As mentioned I have talked about how staff may move around across the service to give treatment and care – for some colleagues the thought of travelling and working somewhere different may create anxiety. I both understand and appreciate these concerns. I myself have personal and childcare commitments.
I can only talk through personal experience, but my experience has shown that working with new people in new environments has been both interesting and refreshing. It has exposed me to different cultures, processes, new ways of working – and career opportunities. I have personally found it has broadened my horizons and enabled me to consolidate the good practices and share the learning wider.
In terms of recruitment and retention a single service model will give colleagues greater choice. Due to the range of locations and breadth of work I hope my colleagues will have greater career opportunities – should they want it.
I believe we should be able to provide roles with that elusive balance of satisfying career aspirations whilst establishing a work-life balance. Individuals coming in to the service may want to pursue a complex, demanding line of work to satisfy their career and personal aspirations, but that can be emotionally and physically demanding when exposed to that environment constantly. This constant pressure is not sustainable for many in the long term. Again, given the breadth of sites and work under the single regional service there should be the opportunity to work in that complex pressured environment for a week or two, for example, and then for a week or two in a different site doing more routine, less intensive work to restore some balance.
I also believe that WYVaS and the regional single service model brings with it wider healthcare benefits. There is significant variation in the cost of the same piece of equipment between neighbouring trusts and working as part of WYAAT and one vascular service will give us greater procurement and purchasing power to drive down the cost for the NHS and the tax payer.

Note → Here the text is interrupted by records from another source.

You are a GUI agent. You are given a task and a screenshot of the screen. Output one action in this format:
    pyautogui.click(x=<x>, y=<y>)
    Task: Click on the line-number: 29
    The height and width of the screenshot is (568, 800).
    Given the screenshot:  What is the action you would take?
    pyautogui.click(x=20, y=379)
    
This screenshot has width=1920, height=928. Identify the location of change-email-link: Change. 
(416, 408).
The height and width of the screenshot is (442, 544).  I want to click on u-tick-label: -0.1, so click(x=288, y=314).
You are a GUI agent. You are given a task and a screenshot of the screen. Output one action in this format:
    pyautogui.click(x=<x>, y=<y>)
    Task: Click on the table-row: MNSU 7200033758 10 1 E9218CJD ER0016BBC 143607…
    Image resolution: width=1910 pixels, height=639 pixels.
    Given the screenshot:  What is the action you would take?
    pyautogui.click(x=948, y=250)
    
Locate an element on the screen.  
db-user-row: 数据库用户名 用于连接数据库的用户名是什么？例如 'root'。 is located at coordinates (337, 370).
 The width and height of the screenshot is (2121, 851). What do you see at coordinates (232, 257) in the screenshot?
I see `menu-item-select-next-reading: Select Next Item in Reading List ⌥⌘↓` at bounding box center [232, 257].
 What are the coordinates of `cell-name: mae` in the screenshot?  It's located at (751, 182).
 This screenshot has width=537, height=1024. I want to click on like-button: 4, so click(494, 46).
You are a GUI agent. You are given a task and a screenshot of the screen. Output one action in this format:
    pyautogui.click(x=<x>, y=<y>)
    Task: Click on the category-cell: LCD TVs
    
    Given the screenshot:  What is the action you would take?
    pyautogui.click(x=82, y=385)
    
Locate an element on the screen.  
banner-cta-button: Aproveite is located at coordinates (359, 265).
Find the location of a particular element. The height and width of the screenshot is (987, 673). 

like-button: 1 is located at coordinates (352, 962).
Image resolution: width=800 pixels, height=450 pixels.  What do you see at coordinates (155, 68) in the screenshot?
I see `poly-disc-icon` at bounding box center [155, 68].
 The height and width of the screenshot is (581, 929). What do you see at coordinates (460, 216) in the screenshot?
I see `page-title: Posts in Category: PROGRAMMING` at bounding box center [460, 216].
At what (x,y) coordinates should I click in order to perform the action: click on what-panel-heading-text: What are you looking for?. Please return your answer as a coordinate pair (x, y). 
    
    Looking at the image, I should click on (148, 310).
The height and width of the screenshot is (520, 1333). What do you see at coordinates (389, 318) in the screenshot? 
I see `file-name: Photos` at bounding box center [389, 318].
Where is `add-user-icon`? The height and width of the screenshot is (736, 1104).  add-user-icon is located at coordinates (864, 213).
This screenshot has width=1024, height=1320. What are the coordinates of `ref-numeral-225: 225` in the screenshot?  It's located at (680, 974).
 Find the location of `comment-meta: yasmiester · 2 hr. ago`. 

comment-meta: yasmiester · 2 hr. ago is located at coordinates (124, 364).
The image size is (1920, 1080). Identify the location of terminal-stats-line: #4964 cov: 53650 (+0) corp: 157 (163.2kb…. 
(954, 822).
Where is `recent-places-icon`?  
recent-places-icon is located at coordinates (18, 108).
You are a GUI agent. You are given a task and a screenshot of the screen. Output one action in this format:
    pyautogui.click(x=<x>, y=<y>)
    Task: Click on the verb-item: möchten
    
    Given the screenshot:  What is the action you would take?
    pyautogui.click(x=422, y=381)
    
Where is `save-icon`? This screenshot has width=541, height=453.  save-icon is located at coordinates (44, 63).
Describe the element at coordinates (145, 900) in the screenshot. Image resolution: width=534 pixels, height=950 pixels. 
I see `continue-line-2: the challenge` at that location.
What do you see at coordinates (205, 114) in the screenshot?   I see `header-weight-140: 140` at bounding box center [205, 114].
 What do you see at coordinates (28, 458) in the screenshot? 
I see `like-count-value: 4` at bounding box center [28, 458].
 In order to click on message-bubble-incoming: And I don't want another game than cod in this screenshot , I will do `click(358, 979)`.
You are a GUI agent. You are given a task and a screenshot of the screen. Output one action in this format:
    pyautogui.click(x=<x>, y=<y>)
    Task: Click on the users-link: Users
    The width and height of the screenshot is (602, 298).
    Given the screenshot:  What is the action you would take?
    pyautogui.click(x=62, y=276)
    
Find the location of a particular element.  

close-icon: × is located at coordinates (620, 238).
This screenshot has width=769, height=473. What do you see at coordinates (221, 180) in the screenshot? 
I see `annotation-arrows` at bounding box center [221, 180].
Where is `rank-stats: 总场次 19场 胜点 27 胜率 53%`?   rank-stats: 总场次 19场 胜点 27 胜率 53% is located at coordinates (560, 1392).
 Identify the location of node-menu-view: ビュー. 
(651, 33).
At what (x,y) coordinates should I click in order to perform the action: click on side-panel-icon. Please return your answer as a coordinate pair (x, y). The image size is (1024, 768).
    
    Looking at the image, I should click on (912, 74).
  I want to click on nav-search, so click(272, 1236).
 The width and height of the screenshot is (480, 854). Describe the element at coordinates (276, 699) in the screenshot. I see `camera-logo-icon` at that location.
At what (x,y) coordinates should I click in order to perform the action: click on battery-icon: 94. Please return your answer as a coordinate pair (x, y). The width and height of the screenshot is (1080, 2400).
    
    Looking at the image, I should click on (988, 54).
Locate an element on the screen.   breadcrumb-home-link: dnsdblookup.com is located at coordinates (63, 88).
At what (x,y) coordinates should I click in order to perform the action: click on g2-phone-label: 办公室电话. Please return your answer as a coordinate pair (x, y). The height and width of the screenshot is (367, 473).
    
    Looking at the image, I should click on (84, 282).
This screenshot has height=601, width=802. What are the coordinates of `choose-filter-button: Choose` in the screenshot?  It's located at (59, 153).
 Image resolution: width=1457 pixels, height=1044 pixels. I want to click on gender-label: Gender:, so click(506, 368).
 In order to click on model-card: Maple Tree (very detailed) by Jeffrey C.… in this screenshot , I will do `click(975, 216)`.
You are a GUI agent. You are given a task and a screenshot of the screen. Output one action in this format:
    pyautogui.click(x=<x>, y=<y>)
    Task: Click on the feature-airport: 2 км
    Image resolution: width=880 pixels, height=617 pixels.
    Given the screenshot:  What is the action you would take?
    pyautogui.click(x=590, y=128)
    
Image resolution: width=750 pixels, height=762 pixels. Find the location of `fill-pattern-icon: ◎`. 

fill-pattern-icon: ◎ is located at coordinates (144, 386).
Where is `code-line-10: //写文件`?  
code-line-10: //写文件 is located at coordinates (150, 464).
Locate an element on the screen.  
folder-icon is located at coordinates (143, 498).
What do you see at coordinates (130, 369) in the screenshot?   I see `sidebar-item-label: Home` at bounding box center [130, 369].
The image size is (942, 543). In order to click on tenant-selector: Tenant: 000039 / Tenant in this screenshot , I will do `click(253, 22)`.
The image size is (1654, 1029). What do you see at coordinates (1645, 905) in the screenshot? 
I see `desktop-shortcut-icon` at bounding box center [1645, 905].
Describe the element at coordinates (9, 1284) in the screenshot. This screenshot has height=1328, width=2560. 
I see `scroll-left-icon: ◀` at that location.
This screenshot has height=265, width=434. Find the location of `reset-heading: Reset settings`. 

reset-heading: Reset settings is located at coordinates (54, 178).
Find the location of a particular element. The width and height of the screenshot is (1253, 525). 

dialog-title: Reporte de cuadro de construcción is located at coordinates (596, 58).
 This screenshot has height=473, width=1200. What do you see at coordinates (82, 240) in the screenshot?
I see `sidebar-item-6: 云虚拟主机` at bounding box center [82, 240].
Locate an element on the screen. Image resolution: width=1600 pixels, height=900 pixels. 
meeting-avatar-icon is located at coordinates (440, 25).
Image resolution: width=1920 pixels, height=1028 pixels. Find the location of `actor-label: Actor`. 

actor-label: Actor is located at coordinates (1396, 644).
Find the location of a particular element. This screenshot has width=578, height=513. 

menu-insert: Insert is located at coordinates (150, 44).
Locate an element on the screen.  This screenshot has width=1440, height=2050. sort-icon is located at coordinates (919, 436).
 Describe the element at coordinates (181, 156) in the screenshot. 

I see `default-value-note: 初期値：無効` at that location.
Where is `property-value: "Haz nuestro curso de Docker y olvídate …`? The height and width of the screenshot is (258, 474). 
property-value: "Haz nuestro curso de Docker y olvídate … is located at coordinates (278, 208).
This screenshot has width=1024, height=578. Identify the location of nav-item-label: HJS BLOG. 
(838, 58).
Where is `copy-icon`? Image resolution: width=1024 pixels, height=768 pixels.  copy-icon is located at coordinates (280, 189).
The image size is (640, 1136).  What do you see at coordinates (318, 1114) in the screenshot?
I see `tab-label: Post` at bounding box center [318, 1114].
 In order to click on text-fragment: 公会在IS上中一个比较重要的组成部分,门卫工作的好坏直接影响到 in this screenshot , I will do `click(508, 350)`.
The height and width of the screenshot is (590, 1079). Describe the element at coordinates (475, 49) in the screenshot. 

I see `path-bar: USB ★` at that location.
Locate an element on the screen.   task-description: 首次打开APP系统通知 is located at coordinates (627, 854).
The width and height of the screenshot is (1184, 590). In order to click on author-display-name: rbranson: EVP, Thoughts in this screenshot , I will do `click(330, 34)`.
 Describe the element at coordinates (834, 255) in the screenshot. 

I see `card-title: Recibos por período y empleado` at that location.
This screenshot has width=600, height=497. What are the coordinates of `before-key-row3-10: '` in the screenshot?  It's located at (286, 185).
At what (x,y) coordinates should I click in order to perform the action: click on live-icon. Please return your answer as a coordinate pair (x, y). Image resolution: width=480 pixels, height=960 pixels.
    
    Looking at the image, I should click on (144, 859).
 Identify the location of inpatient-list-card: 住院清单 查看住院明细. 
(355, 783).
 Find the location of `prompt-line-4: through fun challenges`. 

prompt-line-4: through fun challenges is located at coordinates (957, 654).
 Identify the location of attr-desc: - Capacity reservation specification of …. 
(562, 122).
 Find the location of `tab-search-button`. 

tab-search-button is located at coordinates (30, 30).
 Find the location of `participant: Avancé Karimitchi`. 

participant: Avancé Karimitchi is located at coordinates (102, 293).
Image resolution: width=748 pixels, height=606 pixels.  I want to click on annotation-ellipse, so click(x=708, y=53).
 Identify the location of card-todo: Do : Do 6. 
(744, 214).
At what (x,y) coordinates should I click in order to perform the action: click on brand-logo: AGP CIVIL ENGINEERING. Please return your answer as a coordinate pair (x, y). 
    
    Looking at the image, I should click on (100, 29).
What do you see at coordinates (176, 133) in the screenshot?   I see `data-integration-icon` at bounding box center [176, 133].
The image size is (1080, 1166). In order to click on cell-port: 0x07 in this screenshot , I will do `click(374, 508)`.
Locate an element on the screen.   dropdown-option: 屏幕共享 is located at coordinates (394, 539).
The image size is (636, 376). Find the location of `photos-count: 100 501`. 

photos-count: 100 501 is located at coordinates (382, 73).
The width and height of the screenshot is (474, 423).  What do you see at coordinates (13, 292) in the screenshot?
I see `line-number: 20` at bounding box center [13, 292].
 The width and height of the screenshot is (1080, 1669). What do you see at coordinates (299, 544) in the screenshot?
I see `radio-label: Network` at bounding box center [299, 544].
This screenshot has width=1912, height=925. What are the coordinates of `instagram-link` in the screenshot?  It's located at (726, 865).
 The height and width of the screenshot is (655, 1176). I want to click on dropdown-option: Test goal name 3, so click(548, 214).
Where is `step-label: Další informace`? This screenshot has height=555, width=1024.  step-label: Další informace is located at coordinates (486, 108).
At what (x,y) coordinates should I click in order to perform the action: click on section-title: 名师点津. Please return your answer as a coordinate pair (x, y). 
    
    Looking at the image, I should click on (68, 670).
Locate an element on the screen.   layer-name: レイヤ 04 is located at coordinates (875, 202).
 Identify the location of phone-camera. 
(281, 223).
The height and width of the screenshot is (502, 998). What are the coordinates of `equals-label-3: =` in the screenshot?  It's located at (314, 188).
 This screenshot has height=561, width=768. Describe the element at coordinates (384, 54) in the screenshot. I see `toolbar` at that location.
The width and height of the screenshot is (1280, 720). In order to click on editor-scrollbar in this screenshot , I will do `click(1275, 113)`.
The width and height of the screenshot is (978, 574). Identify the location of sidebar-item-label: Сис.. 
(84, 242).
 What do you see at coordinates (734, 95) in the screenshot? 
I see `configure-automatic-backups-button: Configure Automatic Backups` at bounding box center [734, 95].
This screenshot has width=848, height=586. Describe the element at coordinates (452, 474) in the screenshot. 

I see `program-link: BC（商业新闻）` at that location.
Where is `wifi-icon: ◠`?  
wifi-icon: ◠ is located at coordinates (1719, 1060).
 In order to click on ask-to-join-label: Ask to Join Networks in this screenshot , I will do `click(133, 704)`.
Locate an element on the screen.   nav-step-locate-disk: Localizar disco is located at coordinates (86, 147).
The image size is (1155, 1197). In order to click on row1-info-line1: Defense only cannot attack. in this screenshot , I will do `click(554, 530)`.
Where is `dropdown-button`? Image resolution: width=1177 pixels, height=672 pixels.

Finally, once WYVaS is established we will be offering people who access care the opportunity to participate in research and development projects so that health researchers have access to a bigger pool of people to make studies more successful in this region – and most importantly improve the health and care provided in the future.
So we set out on this slightly scary, hugely exciting, transformation opportunity which I hope to achieve through collaboration, personal communication, strong relationships, and fostering a great culture.
How will we know if we’ve been successful? Some people say we will have succeeded when the pathways are embedded and people are receiving high quality, personalised care. It will be a really satisfying point to get to, but for me that isn’t the real measure of our success, that’s completion of a task. Success to me will be when the overwhelming majority of people receiving care and staff are proud to have been treated by, and work within, an identifiable regional single service entity, where the staff live and role model the positive values and enthuse about the culture within which they work and develop – and we have ensured people have healthier lives both inside and outside of hospital or work.
We all need to ‘unplug’ now and again, so I hope you all have a great weekend.